Urteilskopf
108 Ib 425
74. Extrait de l'arrêt de la IIe Cour de droit public du 15 juillet 1982 dans la cause Office fédéral de la justice contre Cochard et Commission vaudoise de recours en matière foncière (recours de droit administratif)
Regeste
Art. 5 lit. b BewB
. Ausnahme von der Bewilligungspflicht für die gesetzlichen Erben. Fall des Vermächtnisnehmers.
Art. 5 lit. b BewB
ist so auszulegen, dass der Erwerb einer Liegenschaft in der Schweiz durch eine Person, die im Ausland Wohnsitz hat, der Bewilligungspflicht nicht untersteht, wenn der Erwerber (auch nur potentiell) zum Kreis der gesetzlichen Erben gehört, und die Liegenschaft im Zuge der Erbfolge (gesetzliche oder durch Testament) erworben wird.
Le 13 août 1980, Franck-Henri Cochard, ressortissant français né en 1966, actuellement domicilié chez ses parents à Avoudrey (Département du Doubs), a sollicité, en qualité de légataire, l'autorisation d'acquérir des héritiers de sa grand-tante et marraine, Anne-Marie Cretin, six parcelles (d'une superficie totale
BGE 108 Ib 425 S. 426
de 56'218 m2) sur le territoire de la commune vaudoise d'Arzier, au lieu dit "Les Petits-Plats".

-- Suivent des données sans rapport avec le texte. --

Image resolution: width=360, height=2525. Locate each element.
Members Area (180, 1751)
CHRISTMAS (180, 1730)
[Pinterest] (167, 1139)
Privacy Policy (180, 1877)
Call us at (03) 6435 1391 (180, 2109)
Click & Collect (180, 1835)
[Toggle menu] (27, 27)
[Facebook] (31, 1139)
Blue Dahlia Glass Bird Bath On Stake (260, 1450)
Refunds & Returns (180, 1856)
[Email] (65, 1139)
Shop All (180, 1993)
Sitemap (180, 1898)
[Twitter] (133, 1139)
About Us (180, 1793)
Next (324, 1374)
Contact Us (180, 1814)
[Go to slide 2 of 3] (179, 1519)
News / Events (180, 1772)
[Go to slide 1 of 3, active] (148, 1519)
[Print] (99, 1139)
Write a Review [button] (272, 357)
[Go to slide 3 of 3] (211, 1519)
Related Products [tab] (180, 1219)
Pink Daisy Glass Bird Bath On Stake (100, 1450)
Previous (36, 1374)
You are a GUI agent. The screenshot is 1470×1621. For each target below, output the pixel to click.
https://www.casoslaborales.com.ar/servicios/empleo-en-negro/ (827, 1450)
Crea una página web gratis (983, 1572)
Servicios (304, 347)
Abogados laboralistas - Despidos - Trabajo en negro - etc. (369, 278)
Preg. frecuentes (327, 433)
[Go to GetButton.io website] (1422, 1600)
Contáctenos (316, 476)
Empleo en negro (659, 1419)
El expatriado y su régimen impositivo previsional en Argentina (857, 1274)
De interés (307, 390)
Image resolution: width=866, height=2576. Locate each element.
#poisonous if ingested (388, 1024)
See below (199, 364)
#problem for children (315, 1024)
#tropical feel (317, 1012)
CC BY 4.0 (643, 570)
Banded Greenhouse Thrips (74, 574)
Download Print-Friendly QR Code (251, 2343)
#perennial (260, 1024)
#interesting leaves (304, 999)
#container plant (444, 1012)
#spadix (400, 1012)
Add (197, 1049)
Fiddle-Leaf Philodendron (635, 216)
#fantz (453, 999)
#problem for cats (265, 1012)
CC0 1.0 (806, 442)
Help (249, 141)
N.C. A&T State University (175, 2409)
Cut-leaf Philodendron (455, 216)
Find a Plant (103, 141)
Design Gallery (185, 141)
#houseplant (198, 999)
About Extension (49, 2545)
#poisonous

Considérant que les parcelles en question étaient situées dans la partie du territoire suisse acquise de la France selon le Traité concernant la vallée des Dappes du 8 décembre 1862 (RS 0.132.349.24), la Commission foncière II a, par décision du 29 août 1980, accordé l'autorisation sollicitée sans imposer de charge à l'acquéreur. Le Département vaudois de l'agriculture, de l'industrie et du commerce a renoncé à faire usage de son droit de recours contre cette décision.
En tant qu'autorité fédérale habilitée à recourir, l'Office fédéral de la justice a, quant à lui, saisi la Commission cantonale de recours en matière foncière en lui demandant d'annuler le prononcé de l'autorité de première instance. Son recours a toutefois été rejeté, par décision de ladite commission du 8 janvier 1981.
Agissant en temps utile par la voie du recours de droit administratif, l'Office fédéral de la justice a demandé au Tribunal fédéral d'annuler la décision de l'autorité cantonale de recours et de refuser l'autorisation sollicitée par Franck-Henri Cochard.
Le Tribunal fédéral a rejeté le recours.
Extrait des considérants:
3.
a) Bien que le testament ne figure pas au dossier, les autorités cantonales ont considéré comme établi le fait qu'Anne-Marie Cretin a légué les six parcelles litigieuses non pas à ses neveux et nièces, ni même à sa nièce Josiane Cochard, mais directement à son petit-neveu et filleul Franck-Henri Cochard. En vertu de l'
art. 105 al. 2 OJ
, le Tribunal fédéral est lié par cette constatation de fait qui n'est pas manifestement inexacte et n'est d'ailleurs nullement contestée par le recourant. Ainsi, dans la succession de sa grand-tante (décédée sans descendants directs), l'intimé n'a pas reçu la propriété des six parcelles litigieuses dans la dévolution légale (comme représentant de sa mère, qui est toujours en vie), mais en tant que légataire. Toutefois, il n'en demeure pas moins vrai que, comme petit-neveu de la défunte, Franck-Henri Cochard fait partie du cercle des personnes que le code civil appelle des héritiers légaux.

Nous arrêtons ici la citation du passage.